Big Trouble in Little China is like every genre mixed together in one weird package. If there’s any 80’s action movie that always left me puzzled it was this. Yet I never made the leap to watch it at any point when I was younger. Until its cult status grew. John Carpenter puts his signature stamp on Big Trouble in Little China with unpredictable action, creative music, and the always cool Kurt Russell. Influencing plenty of media in the process. Though its initial failure left Carpenter disillusioned.
Russell is chatty truck driving San Francisco outsider Jack Burton. The guy that seems like the lead, but he’s only in it for his truck. Yet Jack is still willing to help his friend Wang Chi through the increasingly weird underbelly of Chinatown. One that hides ancient Chinese mysticism, setting off a crazy action/adventure packed with absurd comedy, exciting kung fu battles, unexpectedly fearsome monsters, and one bizzare ghost story. Big Trouble in Little China is the kind of 80’s flick that asks you to accept the world you’re in no matter how strange it gets.

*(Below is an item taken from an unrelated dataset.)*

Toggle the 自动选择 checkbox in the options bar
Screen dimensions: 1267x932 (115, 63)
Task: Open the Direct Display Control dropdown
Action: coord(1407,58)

Jack and Wang search for Wang’s green eyed fiance Miao Yin when she’s kidnapped by a dangerous street gang. Then things get complicated when magic is introduced in the form of three lightning throwing warriors with giant straw hats. James Hong effectively plays Lo Pan, an evil Fu Manchu-like sorcerer with plans for using a green eyed girl to make himself mortal. Jack and Wang team up with equally green eyed Gracie Law played by Kim Cattrall. Together with friend Eddie, reporter Margo, and mystic bus driver Egg, they make a daring rescue. Monsters float around, people explode, and Jack bumbles his way to victory. Big Trouble in Little China is B movie fun that can last for generations.